FMB launches agenda to improve quality in construction


Source: / Zoran Ras

Small builders are calling on government to introduce a licensing scheme in order to stamp out cowboy builders, according to the Federation of Master Builders.

Almost 80% of builders are calling for more regulation in the construction industry to get rid of poor quality, according to the Federation of Master Builders (FMB).

Brian Berry, chief executive of the FMB, said: “Until we introduce a licensing scheme in construction, cowboy builders will continue to run rampant in our industry.
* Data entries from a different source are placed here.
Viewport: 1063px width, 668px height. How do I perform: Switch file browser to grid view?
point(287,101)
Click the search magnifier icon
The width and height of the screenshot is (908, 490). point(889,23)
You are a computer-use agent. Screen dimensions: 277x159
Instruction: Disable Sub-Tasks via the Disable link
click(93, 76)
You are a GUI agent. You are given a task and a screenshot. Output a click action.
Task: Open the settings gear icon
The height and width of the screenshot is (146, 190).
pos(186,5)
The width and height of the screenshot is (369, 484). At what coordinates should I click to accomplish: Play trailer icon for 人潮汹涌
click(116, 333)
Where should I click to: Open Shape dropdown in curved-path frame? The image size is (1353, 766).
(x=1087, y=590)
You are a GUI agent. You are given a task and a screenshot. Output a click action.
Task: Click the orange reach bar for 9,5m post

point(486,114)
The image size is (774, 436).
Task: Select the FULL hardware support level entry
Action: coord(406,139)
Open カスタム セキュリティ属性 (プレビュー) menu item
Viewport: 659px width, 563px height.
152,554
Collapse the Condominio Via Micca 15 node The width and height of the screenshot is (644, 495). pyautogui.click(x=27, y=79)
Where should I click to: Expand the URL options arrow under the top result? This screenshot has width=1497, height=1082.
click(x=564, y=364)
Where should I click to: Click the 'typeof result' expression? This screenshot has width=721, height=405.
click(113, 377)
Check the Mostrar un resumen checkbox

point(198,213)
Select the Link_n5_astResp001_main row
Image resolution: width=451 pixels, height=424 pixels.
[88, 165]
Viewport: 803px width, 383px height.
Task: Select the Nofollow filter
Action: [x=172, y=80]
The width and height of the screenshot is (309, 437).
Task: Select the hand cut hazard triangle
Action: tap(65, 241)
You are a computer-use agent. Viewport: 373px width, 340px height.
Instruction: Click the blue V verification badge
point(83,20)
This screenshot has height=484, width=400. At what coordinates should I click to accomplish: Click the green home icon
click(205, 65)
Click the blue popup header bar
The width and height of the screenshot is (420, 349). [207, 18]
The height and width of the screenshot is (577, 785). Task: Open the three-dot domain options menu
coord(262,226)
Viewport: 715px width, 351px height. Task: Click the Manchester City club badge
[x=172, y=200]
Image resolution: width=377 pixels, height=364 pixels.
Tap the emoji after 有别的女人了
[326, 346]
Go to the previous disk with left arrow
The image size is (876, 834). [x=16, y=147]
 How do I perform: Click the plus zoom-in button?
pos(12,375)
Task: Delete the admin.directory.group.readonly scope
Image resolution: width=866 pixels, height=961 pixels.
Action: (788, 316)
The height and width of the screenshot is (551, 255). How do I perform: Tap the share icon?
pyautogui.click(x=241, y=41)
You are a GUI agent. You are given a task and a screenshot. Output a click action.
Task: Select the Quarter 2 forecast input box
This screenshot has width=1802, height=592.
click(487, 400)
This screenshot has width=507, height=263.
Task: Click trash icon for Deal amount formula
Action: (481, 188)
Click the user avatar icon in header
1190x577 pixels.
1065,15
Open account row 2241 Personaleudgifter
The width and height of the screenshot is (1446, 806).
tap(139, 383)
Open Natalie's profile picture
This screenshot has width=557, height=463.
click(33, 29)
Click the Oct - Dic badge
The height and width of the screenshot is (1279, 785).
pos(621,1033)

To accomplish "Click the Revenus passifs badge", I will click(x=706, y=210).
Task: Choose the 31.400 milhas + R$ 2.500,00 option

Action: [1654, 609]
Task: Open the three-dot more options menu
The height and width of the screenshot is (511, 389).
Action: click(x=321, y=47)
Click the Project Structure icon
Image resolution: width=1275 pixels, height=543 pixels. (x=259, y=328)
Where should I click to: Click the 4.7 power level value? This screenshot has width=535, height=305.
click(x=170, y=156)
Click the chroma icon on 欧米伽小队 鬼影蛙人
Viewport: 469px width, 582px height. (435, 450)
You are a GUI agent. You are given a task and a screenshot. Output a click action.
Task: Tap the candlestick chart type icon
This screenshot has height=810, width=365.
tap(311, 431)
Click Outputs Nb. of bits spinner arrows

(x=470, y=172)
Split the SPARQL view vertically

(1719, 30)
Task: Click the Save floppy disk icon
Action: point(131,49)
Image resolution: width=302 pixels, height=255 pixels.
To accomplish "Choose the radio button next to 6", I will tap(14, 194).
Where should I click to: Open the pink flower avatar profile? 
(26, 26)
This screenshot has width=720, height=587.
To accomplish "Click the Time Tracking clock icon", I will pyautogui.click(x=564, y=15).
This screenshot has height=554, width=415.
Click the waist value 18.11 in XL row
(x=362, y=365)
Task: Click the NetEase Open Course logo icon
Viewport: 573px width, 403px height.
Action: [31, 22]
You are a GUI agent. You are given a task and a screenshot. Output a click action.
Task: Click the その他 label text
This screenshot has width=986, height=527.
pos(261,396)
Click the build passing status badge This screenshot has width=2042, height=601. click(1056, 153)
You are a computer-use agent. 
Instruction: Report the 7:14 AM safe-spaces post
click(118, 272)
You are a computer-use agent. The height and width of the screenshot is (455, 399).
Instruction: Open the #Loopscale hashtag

Licensing would ensure a minimum level of competence and professionalism and give consumers greater assurance when hiring a builder.

“Unlike in the US and Germany, anyone can be a builder in the UK. What this means is that we have allowed a significant minority of cowboy builders to give the whole construction industry a bad name.

“Our latest research shows that almost 80% of our members are so fed up with rogue builders tarnishing their reputation, they are in favour of introducing a licensing scheme.”

Berry said the group’s research had found a third of homeowners in the UK were so anxious about hiring a “dodgy builder” they chose not to commission any building work.

A new licensing scheme is one of three key aims outlined in the FMB’s new agenda for addressing quality issues in the construction industry, which was launched in the House of Commons last night.

The ‘Raising the bar: A post-Grenfell agenda for quality and professionalism in construction’ agenda is also looking to introduce mandatory warranties for work that requires building regulations approval and the introduction of a new general builder qualification.

The FMB is recommending the building regulations sign off should simply be adapted to include the requirement for a minimum 24-month warranty by any warranty provider with a code of practice which meets the Chartered Trading Standards Institute’s standards.

The trade body is also looking to work with its members and other industry bodies to develop a framework for the general builder qualification that will be attractive to the industry. It will then scope out both the implementation and delivery of this qualification.